Jennifer H. Shin ^*  , Barney K. Tam  , Ricardo R. Brau ^¶, Matthew J. Lang ^* ¶, L. Mahadevan  ^|| and Paul Matsudaira  ^¶ **

^* Department of Mechanical Engineering, Department of Physics, ^¶ Division of Biological Engineering, ^** Department of Biology, Massachusetts Institute of Technology, Cambridge, Massachusetts; Whitehead Institute for Biomedical Research, Cambridge, Massachusetts; Division of Engineering and Applied Sciences, and Department of Organismic and Evolutionary Biology, Harvard University, Cambridge, Massachusetts; and ^|| Department of Systems Biology, Harvard Medical School, Boston, Massachusetts

Correspondence: Address reprint requests to Paul Matsudaira, E-mail: matsudaira{at}wi.mit.edu.

Cellular movements are produced by forces.
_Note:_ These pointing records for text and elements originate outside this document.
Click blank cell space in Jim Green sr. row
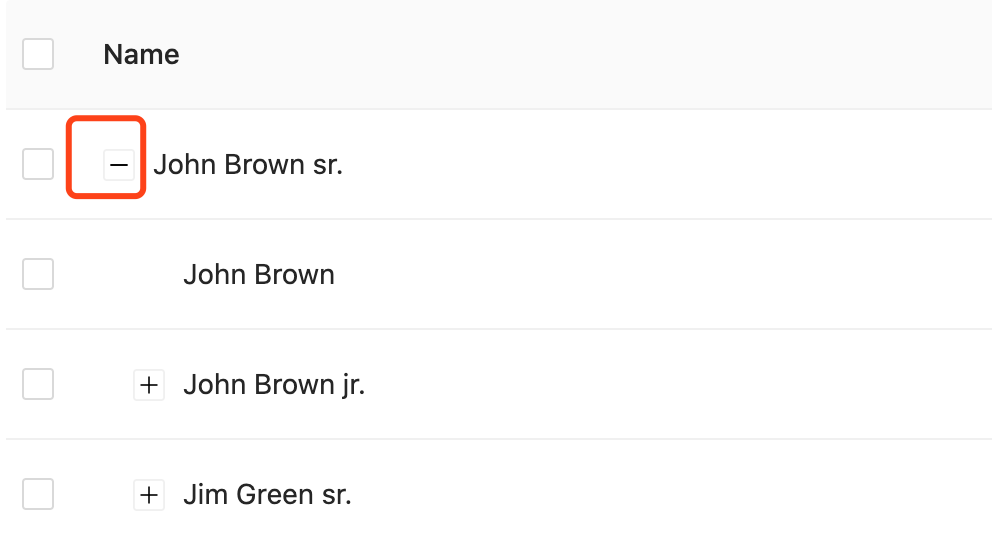 click(671, 494)
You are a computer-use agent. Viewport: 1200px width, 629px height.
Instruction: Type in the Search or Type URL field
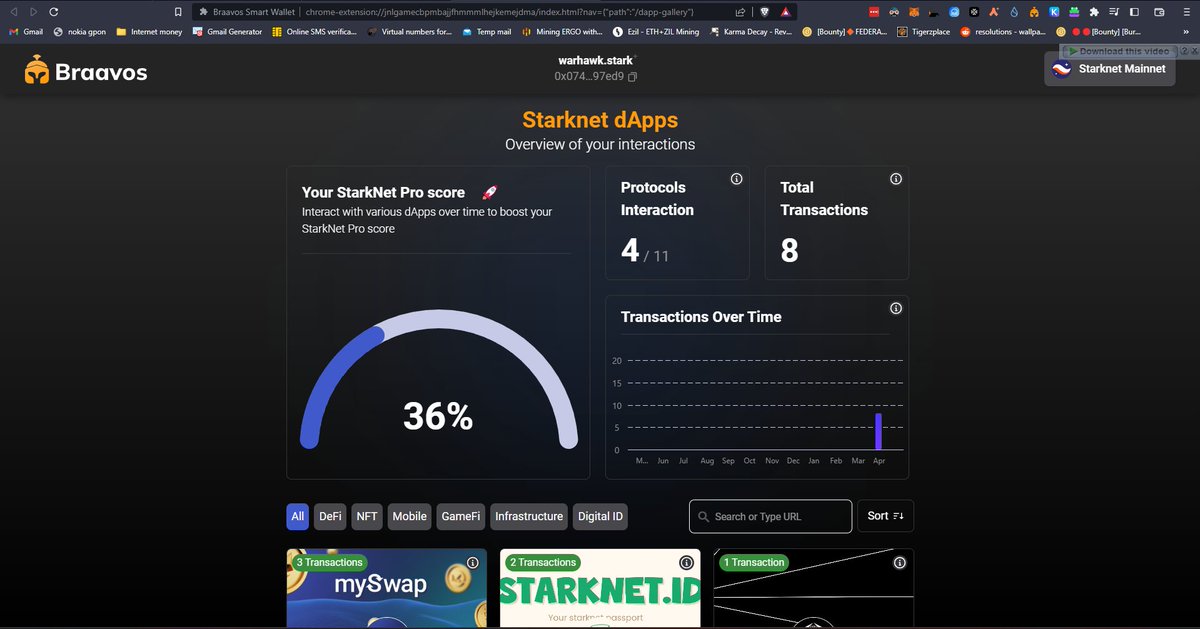(x=780, y=516)
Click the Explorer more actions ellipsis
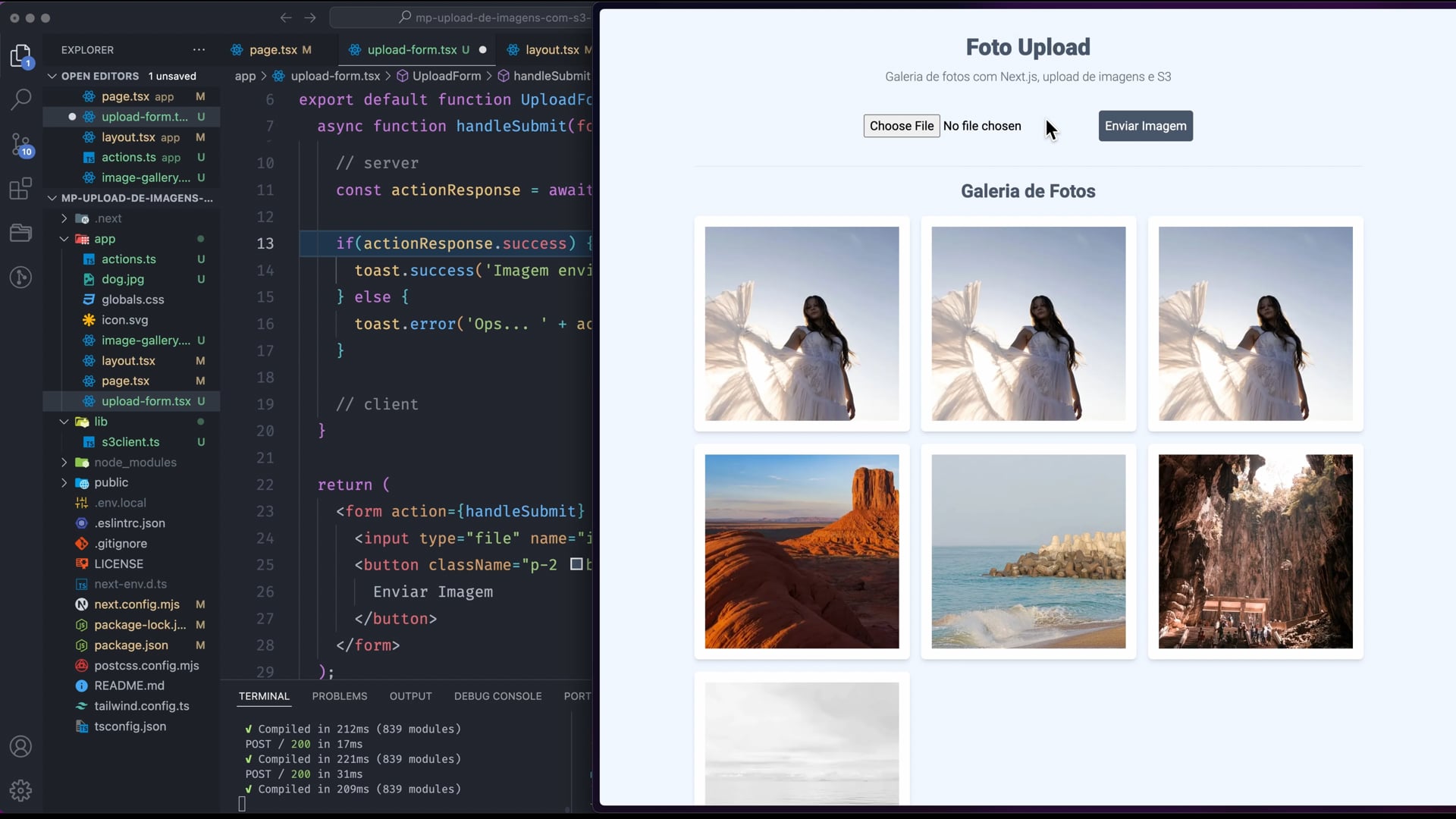 (x=199, y=50)
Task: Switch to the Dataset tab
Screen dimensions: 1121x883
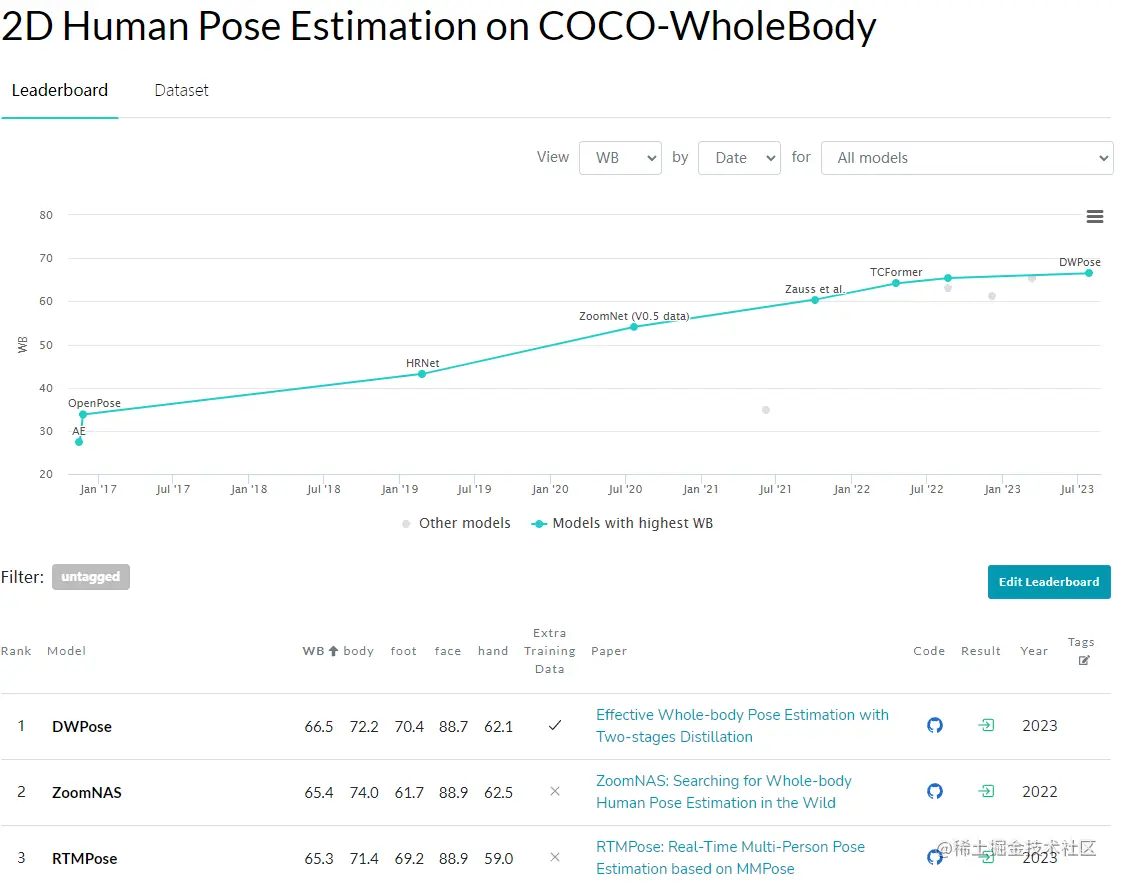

Typically, cytoskeletal proteins such as microtubules and actin filaments generate forces via polymerization or in conjunction with molecular motors. However, the fertilization of a Limulus polyphemus egg involves a third type of actin-based cellular engine—a biological spring. During the acrosome reaction, a 60-µm long coiled and twisted bundle of actin filaments straightens and extends from a sperm cell, penetrating the vitelline layer surrounding the egg. A subtle overtwist of 0.2°/subunit underlies the mechanochemical basis for the extension of this actin spring. Upon calcium activation, this conformational strain energy is converted to mechanical work, generating the force required to extend the bundle through the vitelline layer. In this article, we stall the extension of the acrosome bundle in agarose gels of different concentrations. From the stall forces, we estimate a maximum force of 2 nN and a puncturing pressure of 1.6 MPa. We show the maximum force of extension is three times larger than the force required to puncture the vitelline layer. Thus, the elastic strain energy stored in the acrosome bundle is more than sufficient to power the acrosome reaction through the egg envelope.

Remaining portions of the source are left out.